Neglected tropical diseases are a diverse group of tropical infections which are common in low-income populations in developing regions of Africa, Asia and the Americas. They have a range of effects from extreme pain, permanent disability to death. NTDs are classified into two groups which are Preventive Chemotherapy (PCT) and Innovative Disease Management (IDM). Examples include;
PCT NTDs include Lymphatic filariasis, onchocerciasis (river blindness), schistosomiasis (bilharziasis), soil-transmitted helminthiases (intestinal worms) and trachoma.
IDM NTDs include Buruli ulcer, yaws, leprosy and rabies, etc. One or more of the five (5) PCT NTDs are endemic in the four HANDS supported states of Kano, Jigawa, Yobe and FCT and over the years intervention has been going for the 5 PCT NTDs through Mass Drug Administration using the community and school platforms.
Trachoma as a Neglected Tropical Disease (NTD) is one of the major causes of blindness if left untreated. Trachoma is an ocular infection by Chlamydia Trachomatis initially causing inflammation of the conjunctiva. Repeated exposure to the bacterium without adequate treatment causes the upper eyelid to turn inwards which is known as trachomatous trichiasis (TT). Ultimately, this results in scarring of the eye which leads to blindness. The main form of the disease transmission occurs by direct contact between individuals who spread infective droplets from the eyes and nose, but the disease can also be spread by fomites (handkerchief, towel, eye-pencil, etc.) and flies. Trachoma tends to manifest more among young children who lack facial hygiene and mothers who have high contact hours with their offspring.
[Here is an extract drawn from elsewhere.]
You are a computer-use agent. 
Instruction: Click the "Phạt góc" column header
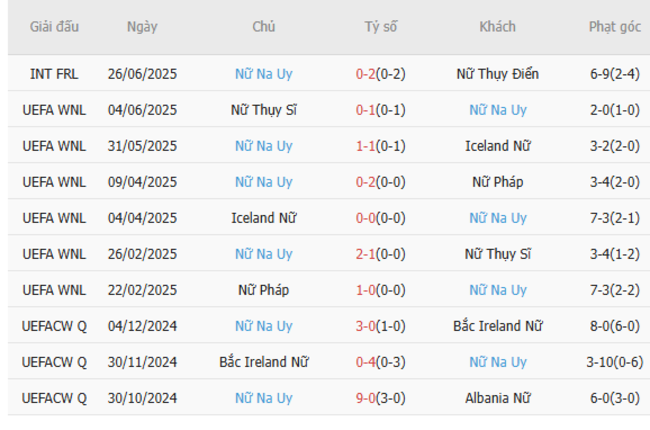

HANDS in collaboration with donor agencies, Federal and States Ministries of Health, have been supporting trachoma control in some northern states of Nigeria, precisely Jigawa, Kano, Yobe and Bauchi states for several years. HANDS, as part of our mandate, provide quality treatment for those with trachoma and seeks to improve preventative measures through effective strategies to tackle and control the disease. These involve Surgery for trichiasis, Antibiotic treatment through mass administration of medicine, Facial cleanliness, and Environmental improvement (SAFE). Impact Assessment Survey conducted recently shows a tremendous improvement in the fight against the trachoma disease, which has led to the stoppage of MDA activities in 10 endemic LGAs of Kano state, but surgeries for trichiasis have continued as a way of clearing backlogs in the state.